[What the exercise asks]
Reproduce the data below in full and exclude every picture.

(Screenshot grounding data)
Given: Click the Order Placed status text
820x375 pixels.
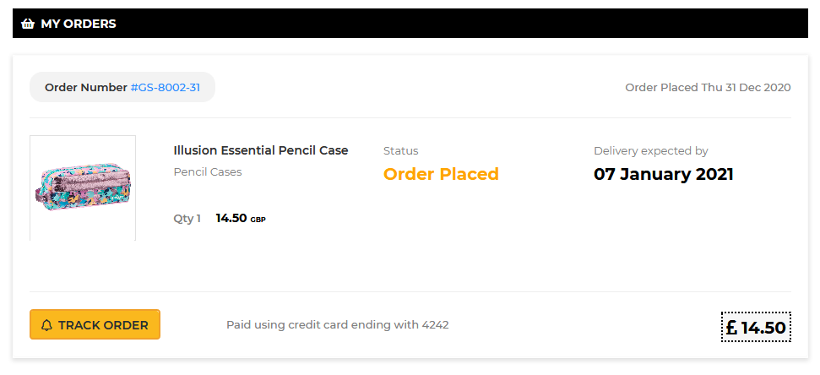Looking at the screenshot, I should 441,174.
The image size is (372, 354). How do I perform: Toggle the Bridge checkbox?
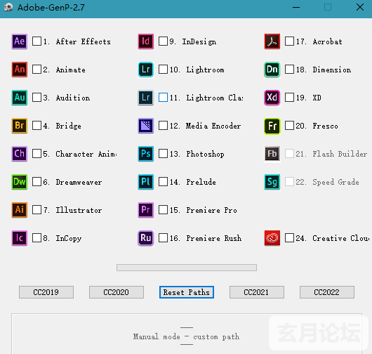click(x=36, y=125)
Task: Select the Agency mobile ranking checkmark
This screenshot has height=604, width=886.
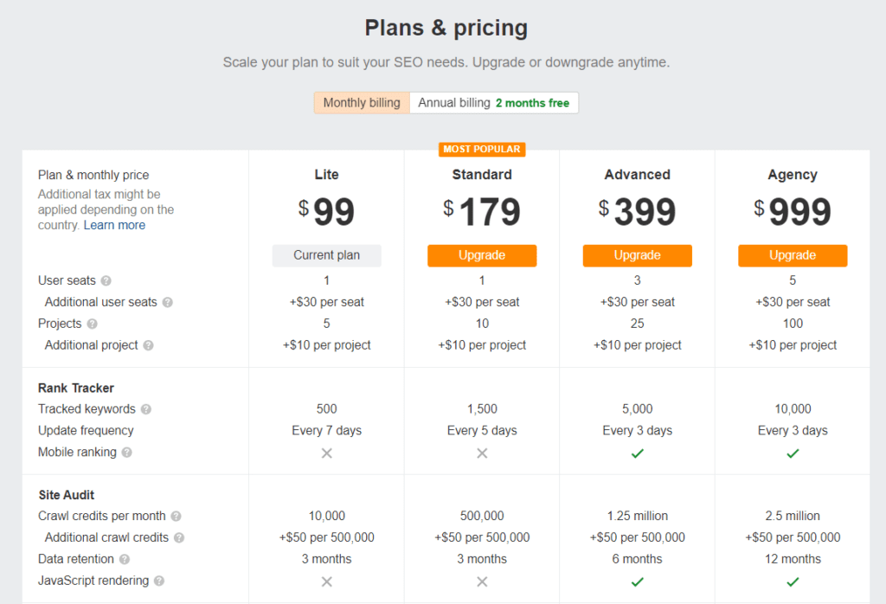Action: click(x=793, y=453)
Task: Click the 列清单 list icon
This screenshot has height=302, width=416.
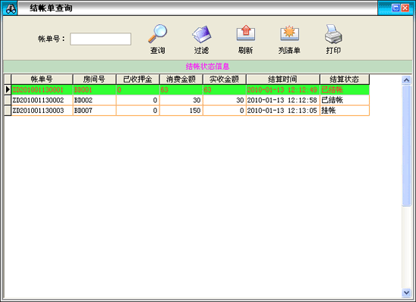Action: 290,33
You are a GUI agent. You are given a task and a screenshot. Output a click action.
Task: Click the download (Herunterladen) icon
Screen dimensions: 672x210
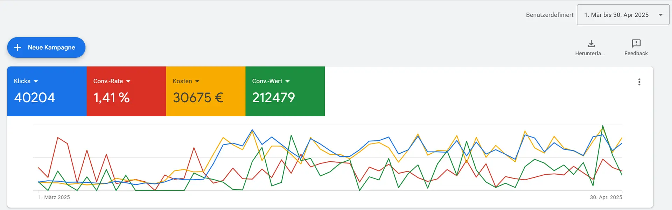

[The completed task]
Given: Click the Order Placed status text
820x375 pixels.
Looking at the screenshot, I should 441,174.
The image size is (372, 354). How do I perform: Toggle the Bridge checkbox?
click(x=36, y=125)
Task: Select the Agency mobile ranking checkmark
This screenshot has height=604, width=886.
Action: click(x=793, y=453)
Task: Click the 列清单 list icon
This screenshot has height=302, width=416.
Action: 290,33
You are a GUI agent. You are given a task and a screenshot. Output a click action.
Task: Click the download (Herunterladen) icon
Screen dimensions: 672x210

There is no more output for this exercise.